Text shown
============================================================
Ultrasmall Prussian Blue Nanoparticles Attenuate Uva-Induced Cellular Senescence In Human Dermal Fibroblasts Via Inhibiting The Erk/Ap-1 Pathway

Ultraviolet A (UVA) irradiation can induce cellular senescence and cause skin photoaging, which is mainly driven by the excessive production of reactive oxygen species (ROS). Emerging studies have focused on new strategies for the prevention of skin photoaging. Ultrasmall Prussian blue nanoparticles (USPBNPs) demonstrate an intensive ability to scavenge ROS as nanozymes and exhibit great potential in the treatment of ROS-related diseases. Our goal was to investigate the anti-senescent role of USPBNPs against UVA-induced premature senescence in human dermal fibroblasts (HDFs). Our results showed that the activation of senescence-associated beta-galactosidase (SA-beta-gal) and the arrest of the cell cycle induced by UVA radiation in HDFs were significantly inhibited by pretreatment of USPBNPs (1 mu g ml(-1)). Furthermore, USPBNPs downregulated the expression of DNA damage marker gamma H2AX and inhibited the secretion of senescence-associated secretory phenotypes (SASP) including IL-6, TNF-alpha and matrix metalloproteinases (MMPs). In addition, we found that the antiphotoaging effect of USPBNPs involved the scavenging of ROS as well as the inhibition of the ERK/AP-1 pathway. In conclusion, USPBNPs exhibited great potential to become novel anti-photoaging agents by alleviating UVA-induced cellular senescence and thus delaying the process of skin photoaging.
============================================================
Task description
Translate this sentence from the abstract on Prussian blue nanoparticles into French: "Emerging studies have focused on new strategies for the prevention of skin photoaging."

Listed records
============================================================
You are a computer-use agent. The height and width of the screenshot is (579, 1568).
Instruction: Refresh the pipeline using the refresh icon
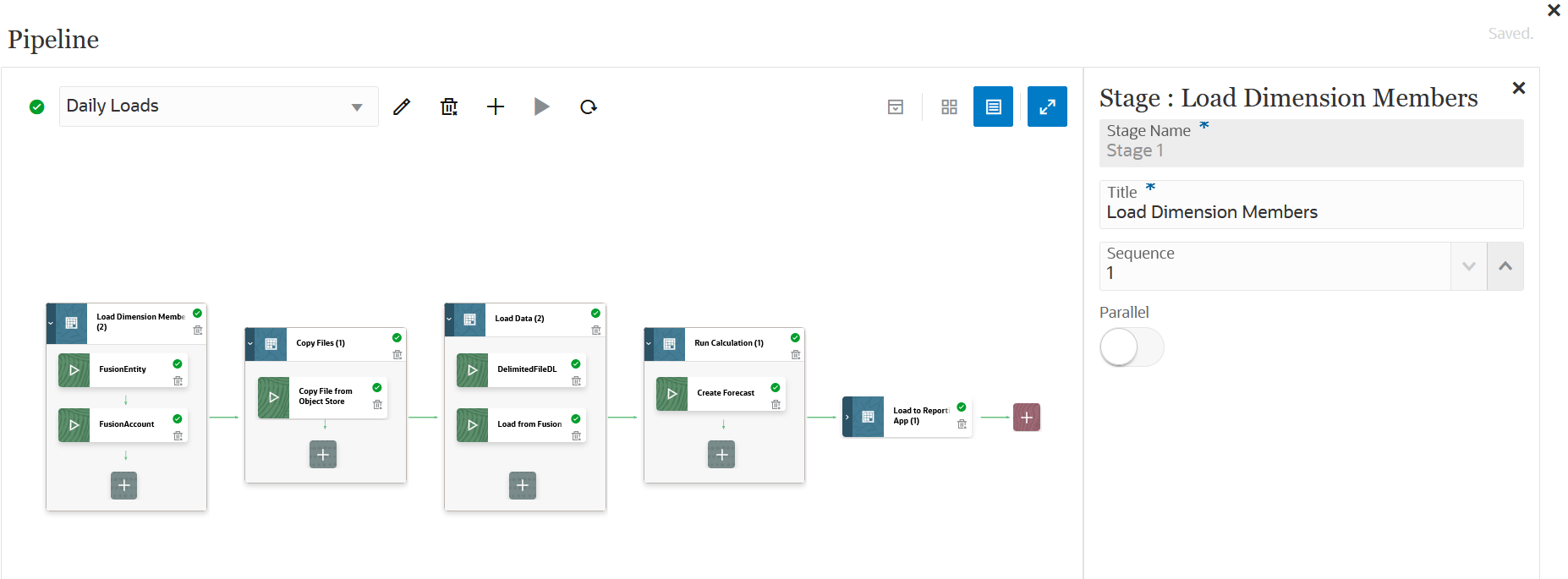click(x=588, y=106)
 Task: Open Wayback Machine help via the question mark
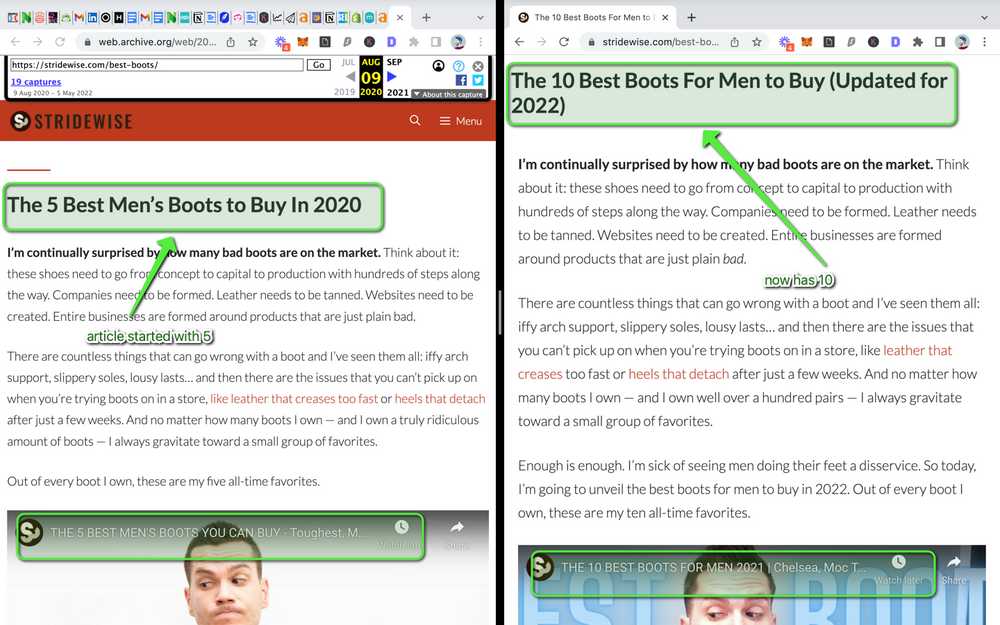pyautogui.click(x=458, y=66)
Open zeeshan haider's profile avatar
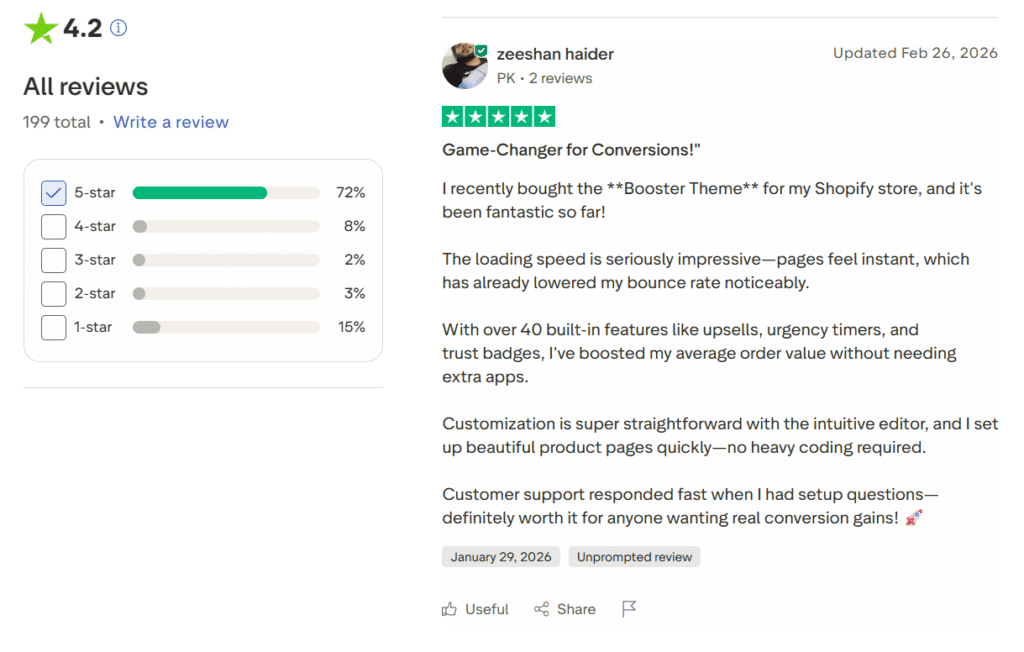The image size is (1024, 652). 464,64
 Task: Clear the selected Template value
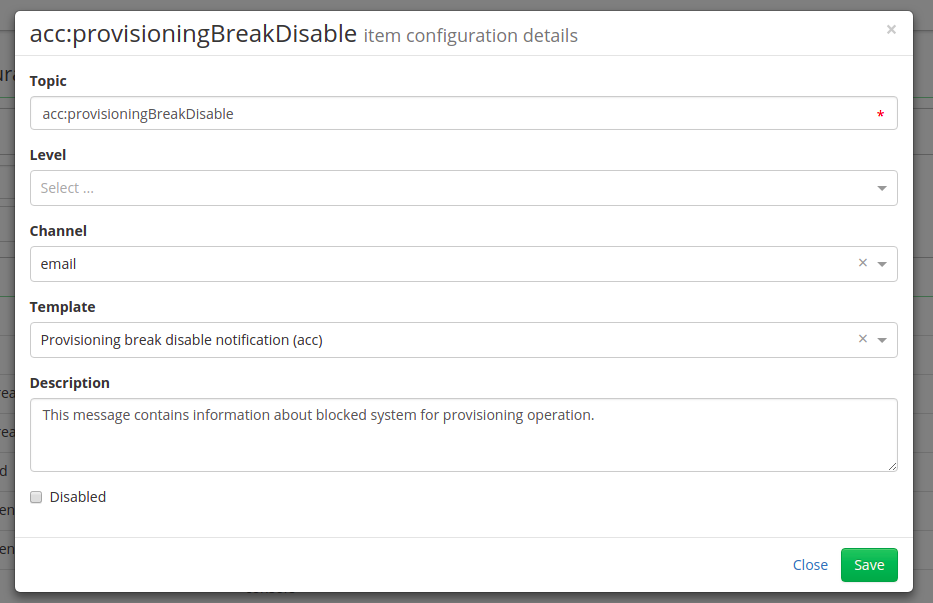click(x=862, y=339)
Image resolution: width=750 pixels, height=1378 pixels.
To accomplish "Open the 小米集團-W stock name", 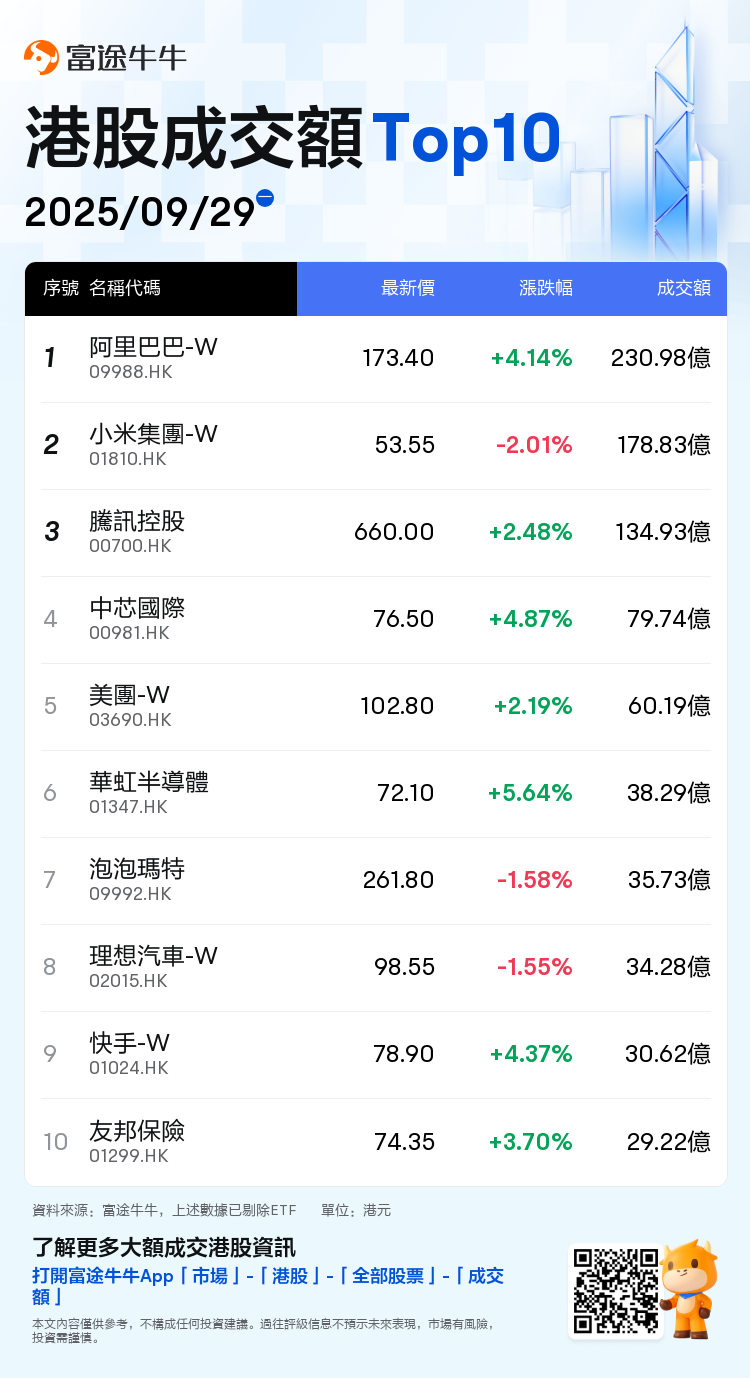I will click(x=153, y=434).
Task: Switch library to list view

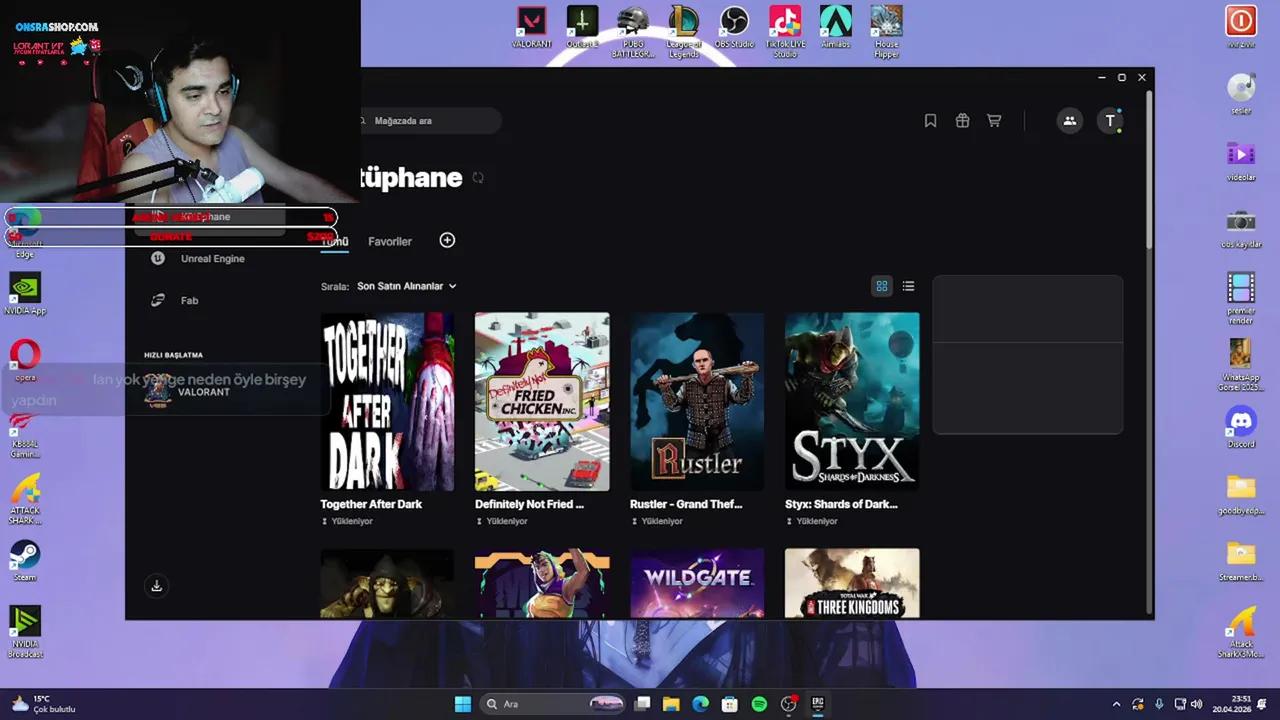Action: click(908, 286)
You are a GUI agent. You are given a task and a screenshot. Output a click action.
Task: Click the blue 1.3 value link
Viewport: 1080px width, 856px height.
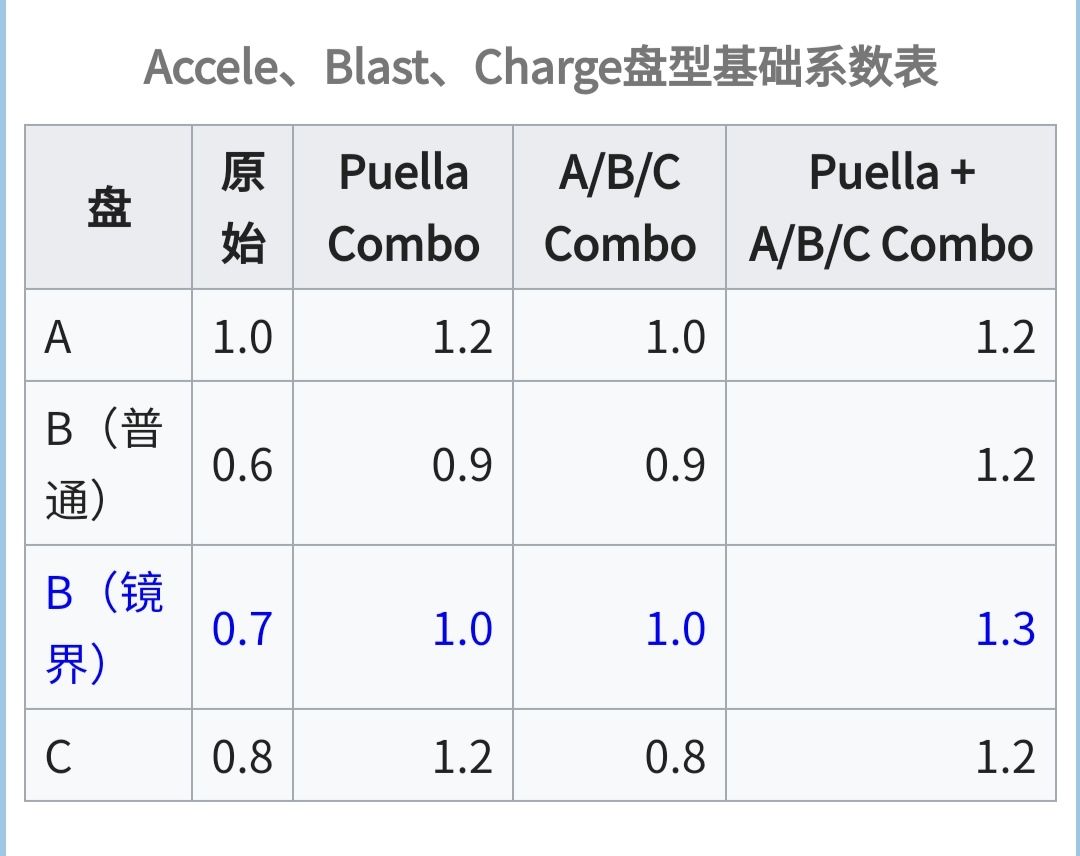tap(1005, 629)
============================================================
Your solution
Des études émergentes se sont concentrées sur de nouvelles stratégies de prévention du photovieillissement cutané.